It’s a fact of life that oppressed communities resist — especially when our survival is at stake.

Seven hundred people in Boston’s homeless and addiction recovery programs were forcibly removed from the city’s Long Island shelter and forced onto the streets and into inadequate temporary shelters on Oct. 7, 2014. Since then, this most marginalized community has fought back. Despite living in the direst of circumstances, 100 of Boston’s homeless and recovering community and their supporters rallied at Boston’s City Hall on Aug. 22 to demand the Long Island shelter be reopened.

Speaker after speaker denounced Mayor Marty Walsh and the Boston Public Health Commission for the disaster that closed down 11 recovery programs and the city’s largest shelter.

Bishop Felipe Teixeira, with the Catholic Church of the Americas, led off the rally, declaring: “This is a corrupt city.
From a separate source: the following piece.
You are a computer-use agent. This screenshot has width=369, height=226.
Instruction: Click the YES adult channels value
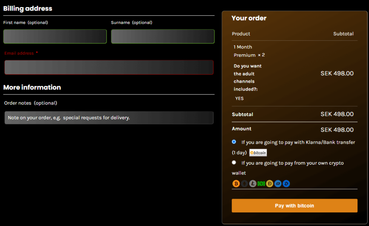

If Mayor Walsh were Black, he would be in jail for what he’s done. Give us back Long Island!” Others testified to the incredible injustices that have followed in the wake of the closure.

A farm on the island that was worked by homeless people in recovery and that supplied fresh vegetables for those in shelters was given away recently — by Mayor Walsh through a hidden process — to the B-Good Restaurant chain with a thus-far-unfulfilled assurance that part of the produce would be given to the homeless.

Sara Riegler, assistant director of the farm when it served the homeless and an organizer of the rally, described the farm to rally attendees: “Five to ten people worked the farm and were given job training and permanent beds in the shelter while at the same time producing 25,000 pounds of fresh vegetables every year.”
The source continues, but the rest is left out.